Hundred Waters – Oslo, London 15/10/14
A lot is made of Hundred Waters’ ability to smelt together electronics and live arrangements with a subtle flair. Journalists find it difficult to pin their stripes to one descriptor above the other. It’s partly this calling card which accounts for the success of The Moon Rang Like A Bell this year and, tonight, the contrasts are even more pronounced when translated to a live performance. The sheer volume and robustness of the deep bass cuts smash up against the delicate pianos on songs like “X-Talk” even more so than on record. The dissonant, rising synth lines bash against Nicole Miglis’ demure vocals on “Rafters” with more drama and colour. It’s a great airing of already brilliant songs.
Live, Miglis’ voice is colder and richer than you might expect. It’s by far and away the starkest organic contrast to the electronic bedrocks of the songs, cutting across the mix with a sharp edge to its softness. The definition and preciseness of her vocal is striking, especially in consideration of how barely-there it often seems to be. It feels like she spends half her time just breathing into the microphone, let alone whispering. But her presence is an anchored rock at the centre of the arrangements, no matter how densely layered the electronics get, or how stripped back and atmospheric.

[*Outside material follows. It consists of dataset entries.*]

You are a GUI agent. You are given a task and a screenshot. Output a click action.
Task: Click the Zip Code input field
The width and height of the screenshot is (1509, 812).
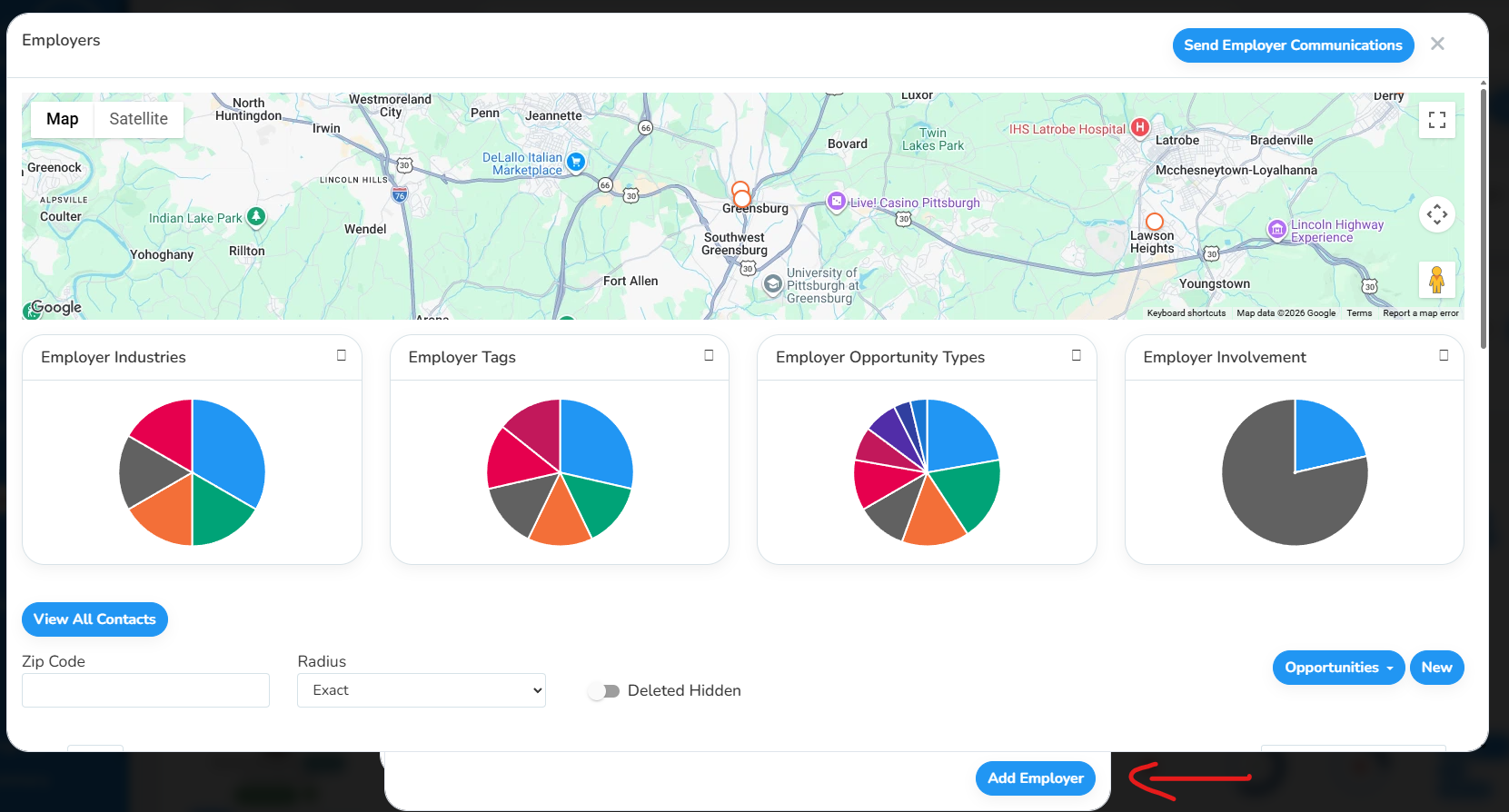[145, 690]
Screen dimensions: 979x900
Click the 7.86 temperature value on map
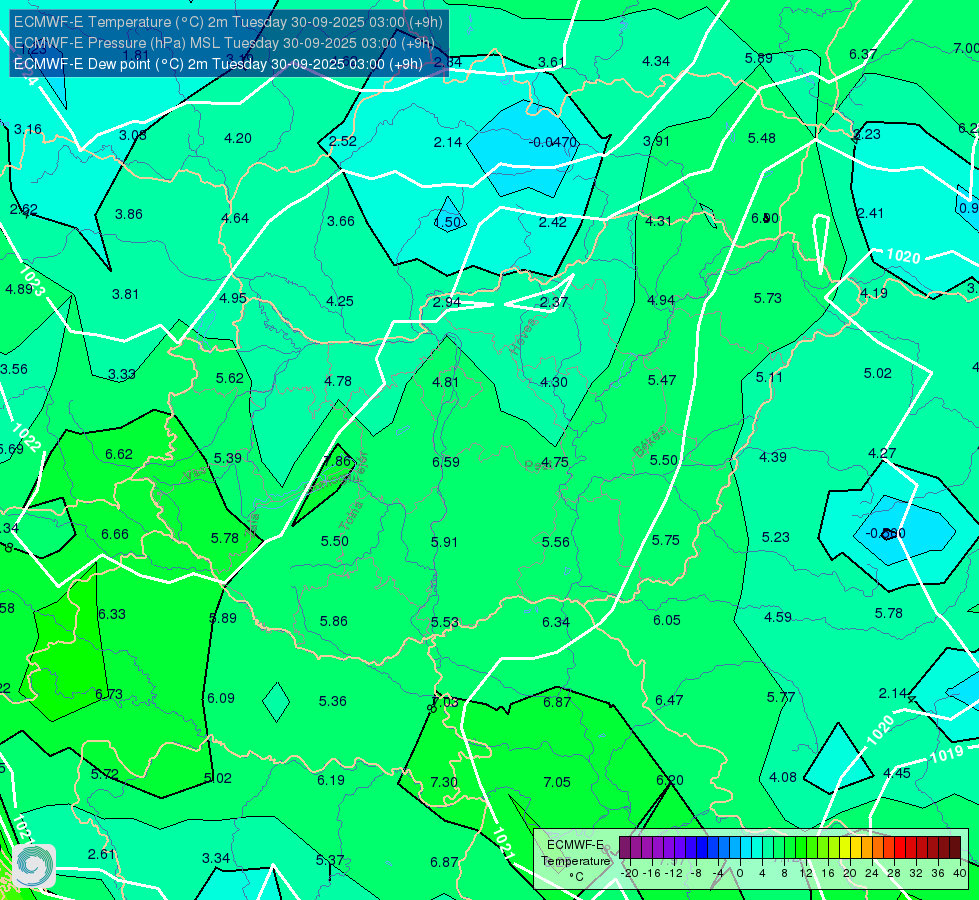tap(337, 462)
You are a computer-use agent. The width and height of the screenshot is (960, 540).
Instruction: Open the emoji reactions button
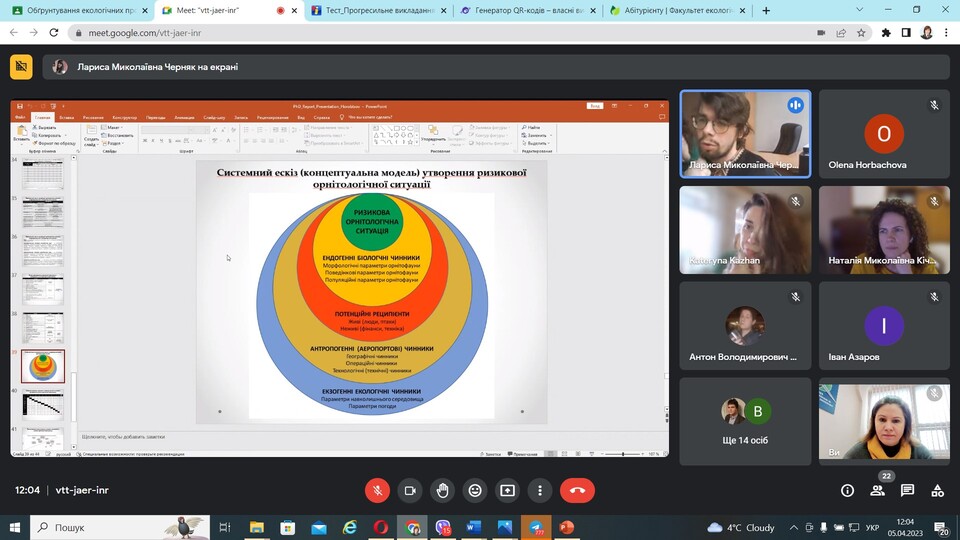tap(475, 490)
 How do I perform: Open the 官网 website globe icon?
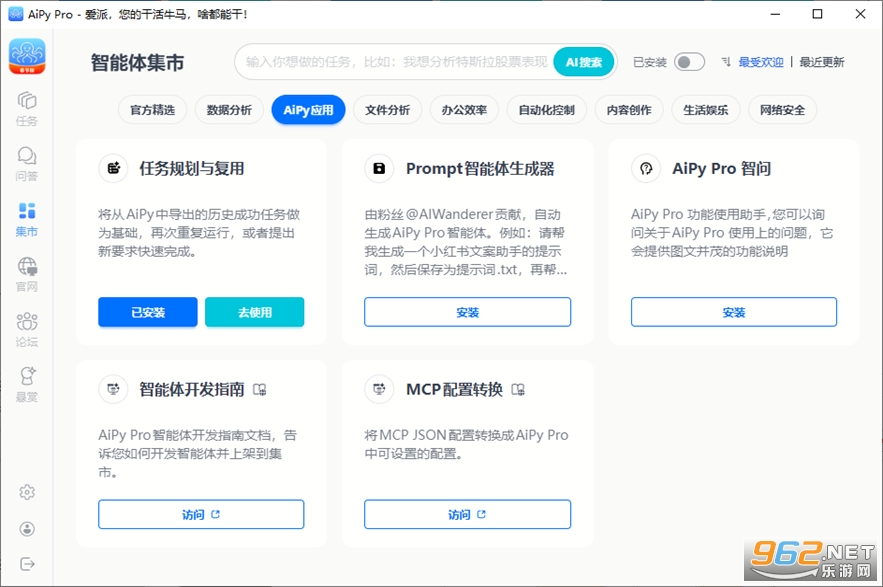coord(26,274)
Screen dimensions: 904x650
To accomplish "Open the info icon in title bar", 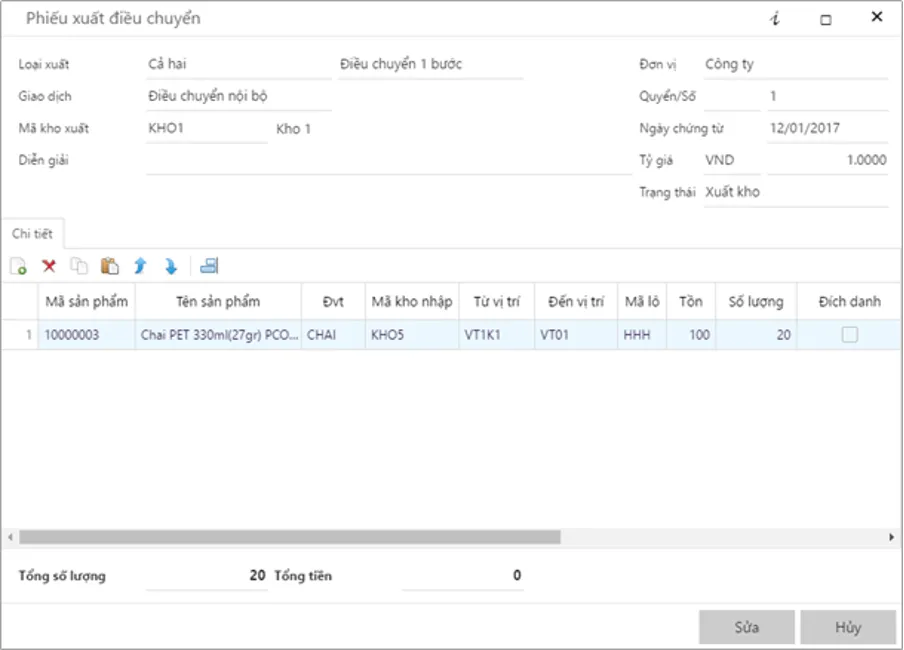I will tap(775, 19).
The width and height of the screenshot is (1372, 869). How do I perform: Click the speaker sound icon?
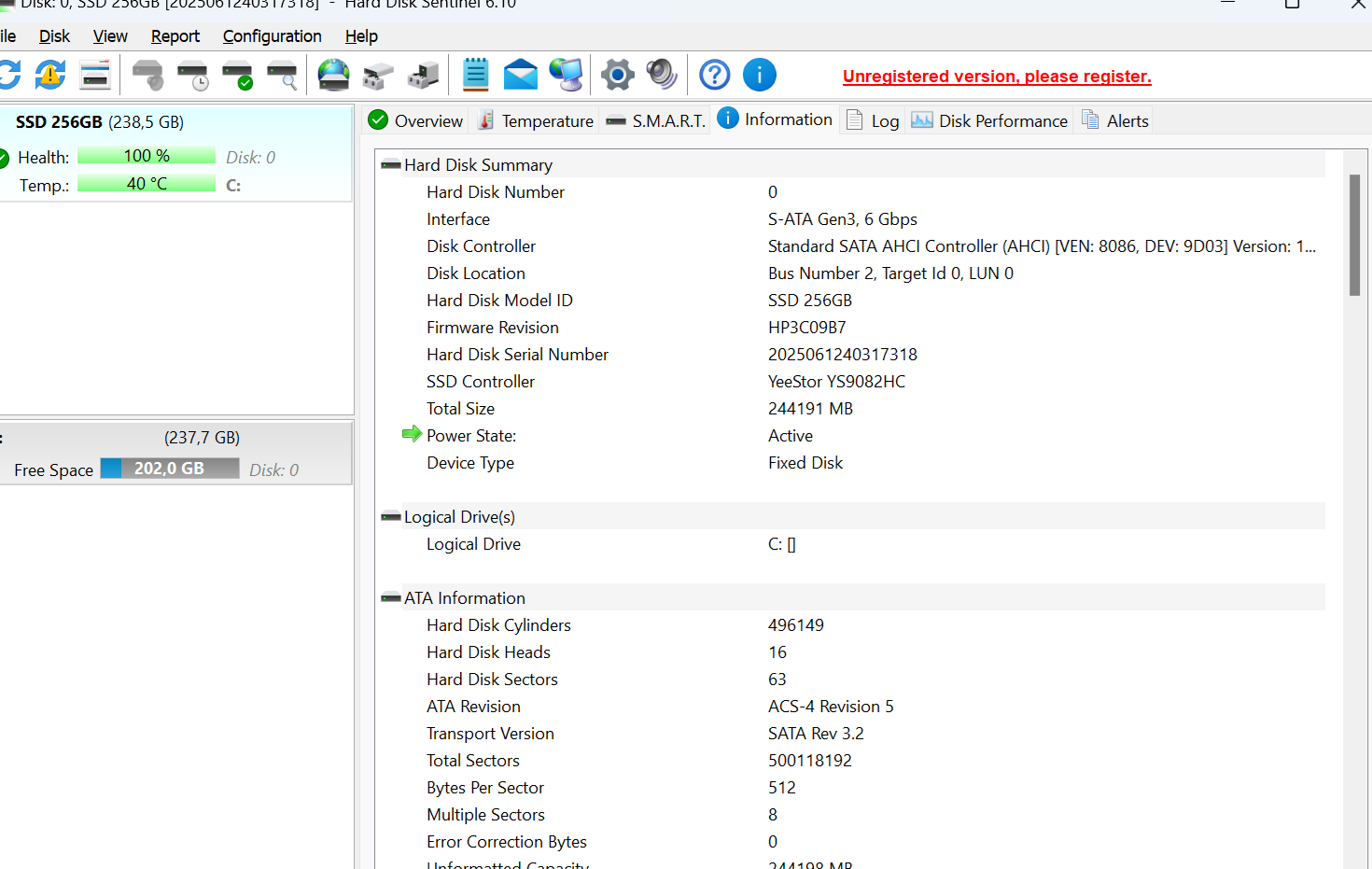[x=662, y=76]
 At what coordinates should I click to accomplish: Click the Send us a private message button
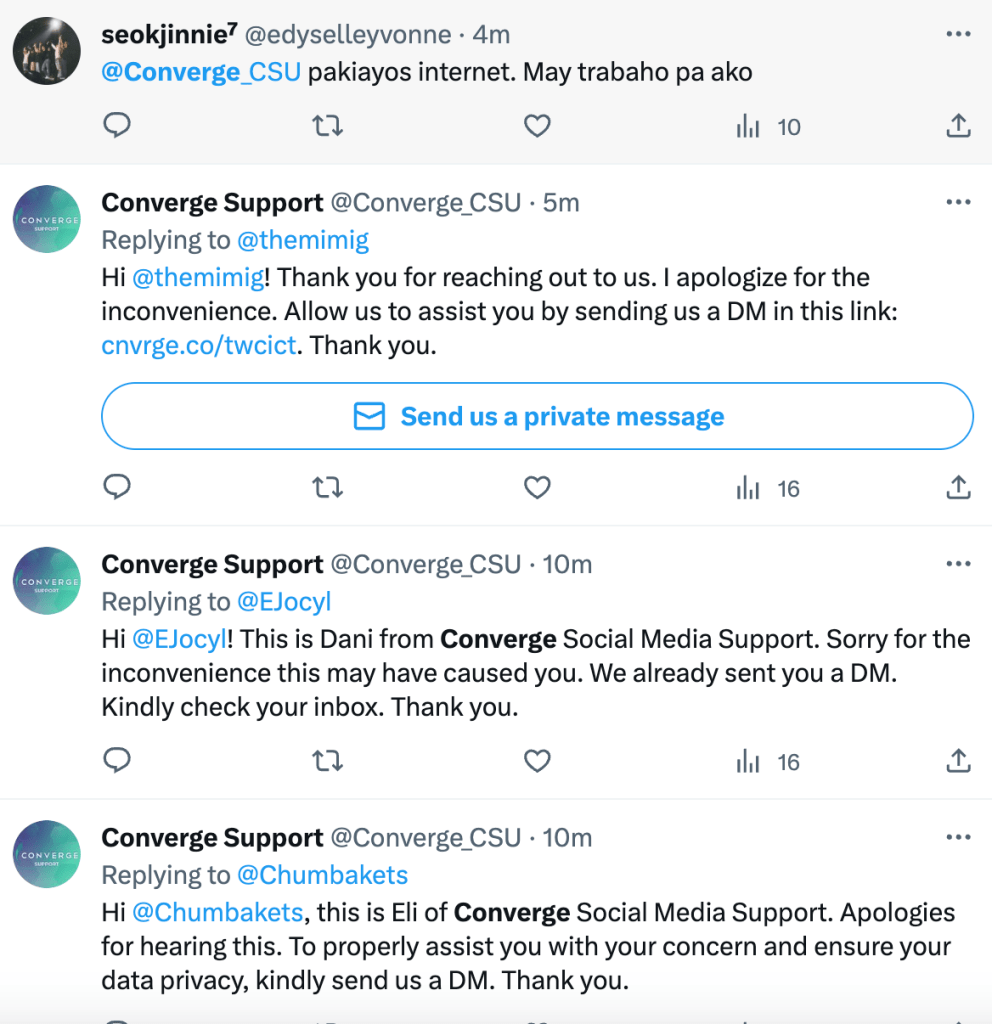(537, 416)
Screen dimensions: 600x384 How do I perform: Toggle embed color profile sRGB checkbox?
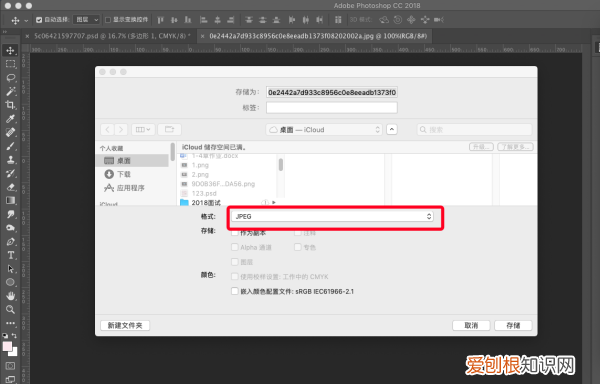tap(235, 291)
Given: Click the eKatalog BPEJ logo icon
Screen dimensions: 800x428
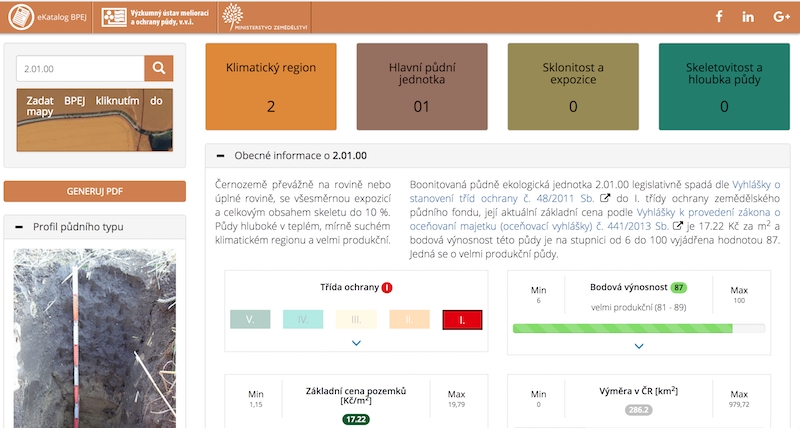Looking at the screenshot, I should (20, 17).
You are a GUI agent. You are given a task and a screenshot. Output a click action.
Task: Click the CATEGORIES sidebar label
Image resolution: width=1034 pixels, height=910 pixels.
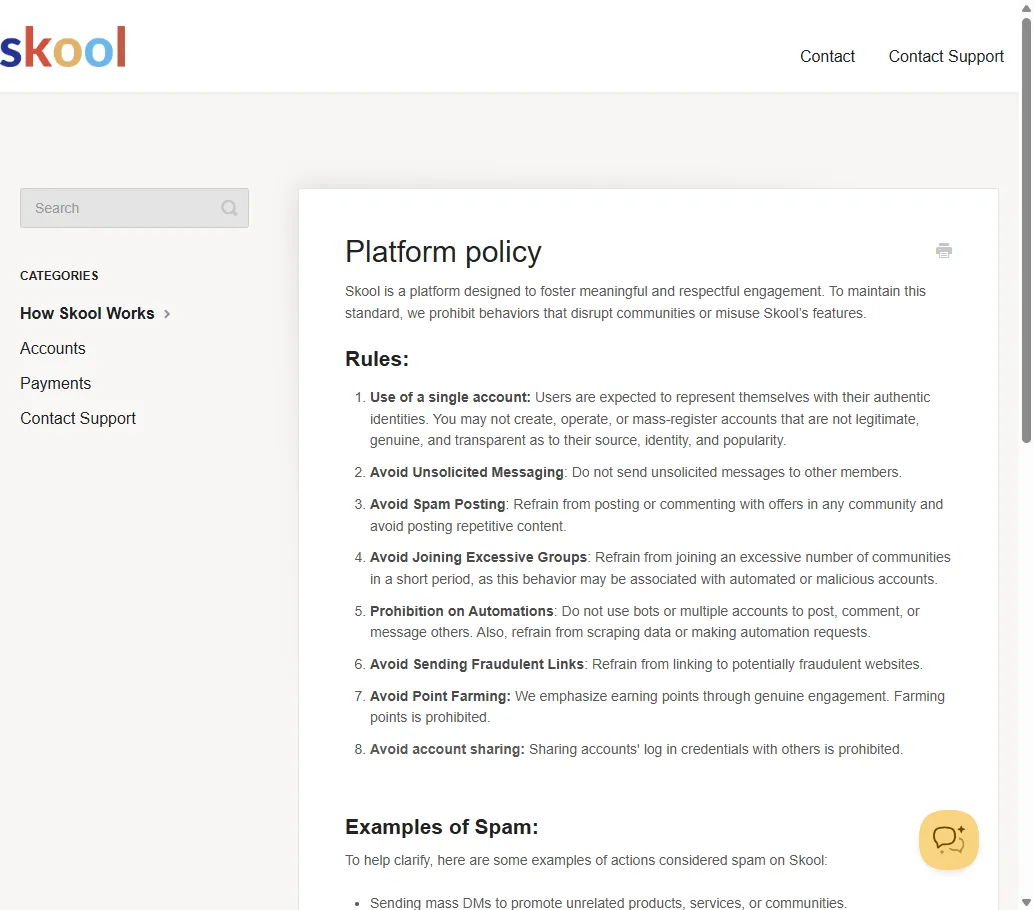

Her vocals really come into their own on a capella album opener “Show Me Love”. On record, her voice is unaccompanied, but layered and treated. Tonight, her voice is necessarily solo, but accompanied by a deep, rolling piano. It’s an arrangement which they wear handsomely, and makes the case for Hundred Waters beginning to consider taking the occasional opportunity to move away from their expert blend of the live and the electronic, and letting themselves commit to one or the other for a few minutes at a time. Tonight’s performance of the pulsating “Animal” is a persuading example of how effective they can be when they let that pendulum swing the other way.
The band themselves are a difficult thing to judge. With earpieces and electronics, it’s hard to tell where the lines between performance and blueprints begin and end. With the end product so excellently executed, it’s nothing much to trouble yourself with, but for listeners concerned with firmly latching onto the human in an evening of live music, this could have presented a stumbling block tonight. One person’s chilly atmospherics could have been an icy lifelessness to another. But for those of us willing to embrace a limited sense of detachment from a suitably absorbing performance, tonight’s set was a brilliant demonstration of Hundred Waters’ trademark electronics and organics, splashing more colours across the contrasts than on their already wonderful LP.